Vadim Yanchuk

Personal information
- Full name: Vadim Vladimirovich Yanchuk
- Date of birth: 16 July 1982 (age 43)
- Place of birth: Leningrad, Russian SFSR
- Height: 1.77 m (5 ft 9+1⁄2 in)
- Position: Forward

Senior career*
- Years: Team / Apps / (Gls)
- 2002: FC Priozyorsk
- 2002: FC Pikalyovo (amateur)
- 2002: PSG Gatchina
- 2003: FC Petrotrest St. Petersburg / 13 / (0)
- 2003–2006: FC Sheksna Cherepovets / 101 / (35)
- 2007: FC Sibir Novosibirsk / 35 / (4)
- 2008–2009: FC Nosta Novotroitsk / 60 / (27)
- 2010: FC Kuban Krasnodar / 13 / (1)
- 2010: FC Baltika Kaliningrad / 18 / (2)
- 2011: FC Ufa / 13 / (1)
- 2011–2014: FK Ventspils / 63 / (32)
- 2014: FC Zvezda Saint Petersburg (amateur)

= Vadim Yanchuk =

Russian footballer

Vadim Vladimirovich Yanchuk (Вадим Владимирович Янчук; born 16 July 1982) is a former Russian professional football player.

==Club career==

As a youth player Yanchuk played in his local St.

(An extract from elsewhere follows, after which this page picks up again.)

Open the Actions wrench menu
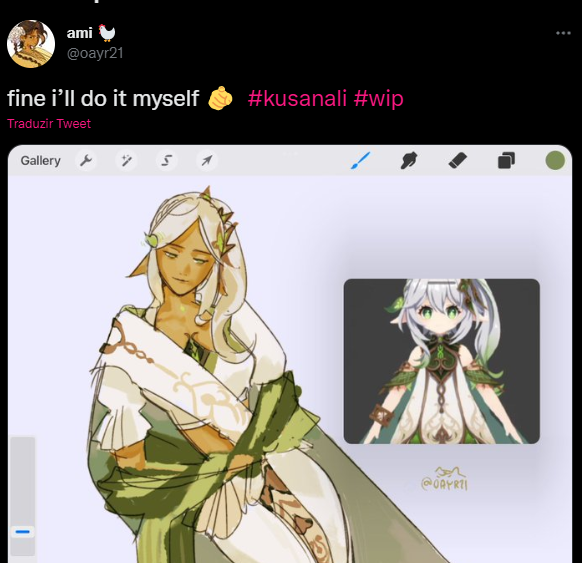Viewport: 582px width, 563px height. (86, 161)
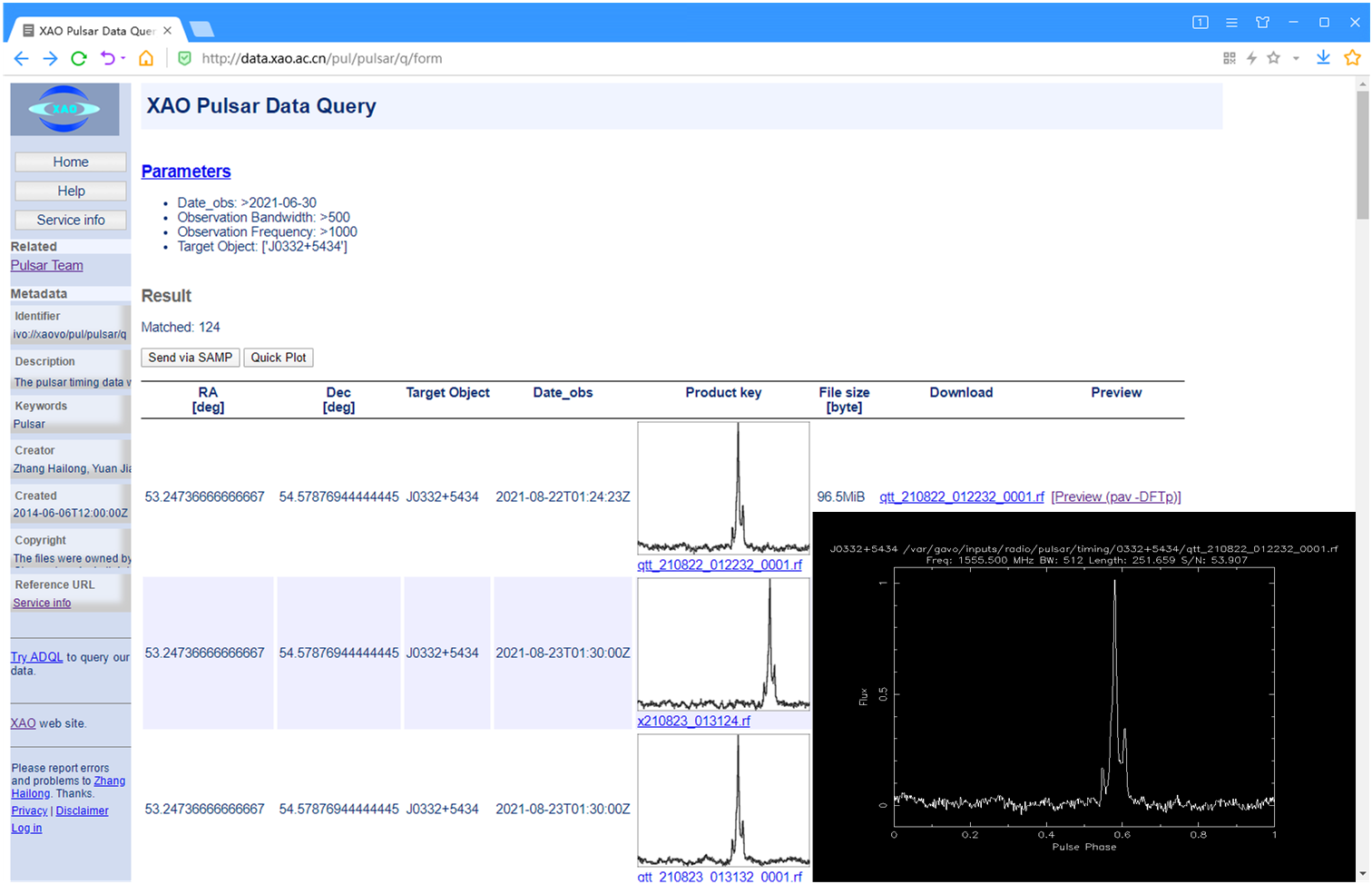Open the x210823_013124.rf pulse profile thumbnail
The image size is (1372, 884).
[x=723, y=644]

Petersburg, being taken to the first team of FC Petrotrest St. Petersburg in 2003. The same year he was transferred to FC Sheksna Cherepovets, where he spent 3 years till 2006, playing more than 101 games and scoring more than 30 goals for the club. After the successful period in Cherepovets he joined FC Sibir Novosibirsk in 2007. As he couldn't fulfill the high expectations there he was given away to FC Nosta Novotroitsk - a club in a league lower level. Due to his high scoring there (27 goals in 60 matches) he was yet again transferred to a league higher-level club next year. This time he joined FC Kuban Krasnodar in 2010. Yet again expectations seemed to be a little bit too high and Yanchuk managed to score only 1 goal for the team, managing to change clubs twice the same year. Only 2 goals in 18 matches were scored by Yanchuk, playing for FC Baltika Kaliningrad, so he was yet again released and given away to FC Ufa this time, playing in the Russian Second Division. 1 goal in 13 matches and club changing was the thing that affected Yanchuk in 2011 yet again. This time he left Russia, signing for the Latvian Higher League club FK Ventspils, as the club's manager was Sergey Podpaly, with whom he had worked together while playing for FC Nosta Novotroitsk. He immediately proved his abilities and scored 12 goals in 16 matches until the end of the season. Yanchuk played for Ventspils till 1 July 2014 when his contract was terminated on a mutual agreement. All in all he played 63 matches in the Latvian Higher League and scored 32 goals, becoming the 7th all-time top scorer in the history of the FK Ventspils football club.